▸ About this task
Word for word, reproduce every line of the data below.
START Data excerpts
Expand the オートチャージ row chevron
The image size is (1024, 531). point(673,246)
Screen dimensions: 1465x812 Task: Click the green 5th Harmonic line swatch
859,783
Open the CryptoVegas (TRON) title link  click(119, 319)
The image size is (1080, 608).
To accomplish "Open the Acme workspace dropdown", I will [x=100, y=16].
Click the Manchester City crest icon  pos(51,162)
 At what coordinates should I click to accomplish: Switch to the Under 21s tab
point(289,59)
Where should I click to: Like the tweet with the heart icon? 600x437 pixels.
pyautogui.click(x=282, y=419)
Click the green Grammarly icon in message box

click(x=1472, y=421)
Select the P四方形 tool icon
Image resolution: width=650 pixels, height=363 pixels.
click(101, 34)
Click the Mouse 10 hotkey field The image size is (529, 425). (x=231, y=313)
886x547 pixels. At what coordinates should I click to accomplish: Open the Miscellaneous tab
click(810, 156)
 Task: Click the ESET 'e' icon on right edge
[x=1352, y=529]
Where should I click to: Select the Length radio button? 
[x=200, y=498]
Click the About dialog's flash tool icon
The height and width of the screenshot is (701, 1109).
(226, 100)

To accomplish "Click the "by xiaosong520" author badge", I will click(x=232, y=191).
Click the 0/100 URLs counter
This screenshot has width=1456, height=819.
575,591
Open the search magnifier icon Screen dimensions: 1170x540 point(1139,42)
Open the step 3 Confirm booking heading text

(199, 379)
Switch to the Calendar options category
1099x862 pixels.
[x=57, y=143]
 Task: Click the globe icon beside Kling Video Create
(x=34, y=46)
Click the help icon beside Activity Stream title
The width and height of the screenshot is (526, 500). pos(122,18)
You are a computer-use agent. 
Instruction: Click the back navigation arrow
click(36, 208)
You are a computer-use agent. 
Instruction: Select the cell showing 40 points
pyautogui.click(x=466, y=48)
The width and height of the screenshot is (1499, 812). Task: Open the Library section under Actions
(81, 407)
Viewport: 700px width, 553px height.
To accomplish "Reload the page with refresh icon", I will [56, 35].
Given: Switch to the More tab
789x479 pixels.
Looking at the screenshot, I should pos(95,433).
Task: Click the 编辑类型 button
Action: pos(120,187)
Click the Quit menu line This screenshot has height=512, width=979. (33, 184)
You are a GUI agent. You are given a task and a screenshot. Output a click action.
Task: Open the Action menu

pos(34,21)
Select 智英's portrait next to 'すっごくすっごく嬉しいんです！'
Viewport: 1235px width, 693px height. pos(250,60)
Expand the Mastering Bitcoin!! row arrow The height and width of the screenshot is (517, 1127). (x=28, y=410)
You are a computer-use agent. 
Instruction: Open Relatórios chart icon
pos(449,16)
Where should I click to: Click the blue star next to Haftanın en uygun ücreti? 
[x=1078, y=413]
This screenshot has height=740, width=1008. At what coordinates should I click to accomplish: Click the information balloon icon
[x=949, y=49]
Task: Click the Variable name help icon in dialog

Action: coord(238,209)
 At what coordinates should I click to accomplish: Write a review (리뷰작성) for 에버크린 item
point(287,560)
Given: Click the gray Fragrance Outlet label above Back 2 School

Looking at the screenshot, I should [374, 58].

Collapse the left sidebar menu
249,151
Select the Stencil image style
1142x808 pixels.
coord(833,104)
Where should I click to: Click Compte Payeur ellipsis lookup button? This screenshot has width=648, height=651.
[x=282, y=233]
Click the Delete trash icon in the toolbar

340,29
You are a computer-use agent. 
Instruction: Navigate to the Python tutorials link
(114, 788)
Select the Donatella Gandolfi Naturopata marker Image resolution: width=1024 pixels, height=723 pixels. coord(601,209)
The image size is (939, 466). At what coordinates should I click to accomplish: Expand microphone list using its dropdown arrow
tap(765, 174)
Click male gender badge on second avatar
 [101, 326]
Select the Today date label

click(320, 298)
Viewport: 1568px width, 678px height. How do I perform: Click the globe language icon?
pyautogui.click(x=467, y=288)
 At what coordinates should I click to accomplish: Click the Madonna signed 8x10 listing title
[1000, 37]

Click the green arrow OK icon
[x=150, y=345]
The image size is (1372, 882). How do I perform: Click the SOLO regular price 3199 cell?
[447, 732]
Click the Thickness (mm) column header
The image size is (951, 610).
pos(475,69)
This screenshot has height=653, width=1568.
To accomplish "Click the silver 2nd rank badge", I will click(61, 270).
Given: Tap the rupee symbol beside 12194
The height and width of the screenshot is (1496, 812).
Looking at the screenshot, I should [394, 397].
END Data excerpts
▸ Response below
Expand the オートチャージ row chevron
The image size is (1024, 531). point(673,246)
Screen dimensions: 1465x812 Task: Click the green 5th Harmonic line swatch
859,783
Open the CryptoVegas (TRON) title link  click(119, 319)
The image size is (1080, 608).
To accomplish "Open the Acme workspace dropdown", I will [x=100, y=16].
Click the Manchester City crest icon  pos(51,162)
 At what coordinates should I click to accomplish: Switch to the Under 21s tab
point(289,59)
Where should I click to: Like the tweet with the heart icon? 600x437 pixels.
pyautogui.click(x=282, y=419)
Click the green Grammarly icon in message box

click(x=1472, y=421)
Select the P四方形 tool icon
Image resolution: width=650 pixels, height=363 pixels.
click(101, 34)
Click the Mouse 10 hotkey field The image size is (529, 425). (x=231, y=313)
886x547 pixels. At what coordinates should I click to accomplish: Open the Miscellaneous tab
click(810, 156)
 Task: Click the ESET 'e' icon on right edge
[x=1352, y=529]
Where should I click to: Select the Length radio button? 
[x=200, y=498]
Click the About dialog's flash tool icon
The height and width of the screenshot is (701, 1109).
(226, 100)

To accomplish "Click the "by xiaosong520" author badge", I will click(x=232, y=191).
Click the 0/100 URLs counter
This screenshot has width=1456, height=819.
575,591
Open the search magnifier icon Screen dimensions: 1170x540 point(1139,42)
Open the step 3 Confirm booking heading text

(199, 379)
Switch to the Calendar options category
1099x862 pixels.
[x=57, y=143]
 Task: Click the globe icon beside Kling Video Create
(x=34, y=46)
Click the help icon beside Activity Stream title
The width and height of the screenshot is (526, 500). pos(122,18)
You are a computer-use agent. 
Instruction: Click the back navigation arrow
click(36, 208)
You are a computer-use agent. 
Instruction: Select the cell showing 40 points
pyautogui.click(x=466, y=48)
The width and height of the screenshot is (1499, 812). Task: Open the Library section under Actions
(81, 407)
Viewport: 700px width, 553px height.
To accomplish "Reload the page with refresh icon", I will [56, 35].
Given: Switch to the More tab
789x479 pixels.
Looking at the screenshot, I should pos(95,433).
Task: Click the 编辑类型 button
Action: pos(120,187)
Click the Quit menu line This screenshot has height=512, width=979. (33, 184)
You are a GUI agent. You are given a task and a screenshot. Output a click action.
Task: Open the Action menu

pos(34,21)
Select 智英's portrait next to 'すっごくすっごく嬉しいんです！'
Viewport: 1235px width, 693px height. pos(250,60)
Expand the Mastering Bitcoin!! row arrow The height and width of the screenshot is (517, 1127). (x=28, y=410)
You are a computer-use agent. 
Instruction: Open Relatórios chart icon
pos(449,16)
Where should I click to: Click the blue star next to Haftanın en uygun ücreti? 
[x=1078, y=413]
This screenshot has height=740, width=1008. At what coordinates should I click to accomplish: Click the information balloon icon
[x=949, y=49]
Task: Click the Variable name help icon in dialog

Action: coord(238,209)
 At what coordinates should I click to accomplish: Write a review (리뷰작성) for 에버크린 item
point(287,560)
Given: Click the gray Fragrance Outlet label above Back 2 School

Looking at the screenshot, I should [374, 58].

Collapse the left sidebar menu
249,151
Select the Stencil image style
1142x808 pixels.
coord(833,104)
Where should I click to: Click Compte Payeur ellipsis lookup button? This screenshot has width=648, height=651.
[x=282, y=233]
Click the Delete trash icon in the toolbar

340,29
You are a computer-use agent. 
Instruction: Navigate to the Python tutorials link
(114, 788)
Select the Donatella Gandolfi Naturopata marker Image resolution: width=1024 pixels, height=723 pixels. coord(601,209)
The image size is (939, 466). At what coordinates should I click to accomplish: Expand microphone list using its dropdown arrow
tap(765, 174)
Click male gender badge on second avatar
 [101, 326]
Select the Today date label

click(320, 298)
Viewport: 1568px width, 678px height. How do I perform: Click the globe language icon?
pyautogui.click(x=467, y=288)
 At what coordinates should I click to accomplish: Click the Madonna signed 8x10 listing title
[1000, 37]

Click the green arrow OK icon
[x=150, y=345]
The image size is (1372, 882). How do I perform: Click the SOLO regular price 3199 cell?
[447, 732]
Click the Thickness (mm) column header
The image size is (951, 610).
pos(475,69)
This screenshot has height=653, width=1568.
To accomplish "Click the silver 2nd rank badge", I will click(61, 270).
Given: Tap the rupee symbol beside 12194
The height and width of the screenshot is (1496, 812).
Looking at the screenshot, I should [394, 397].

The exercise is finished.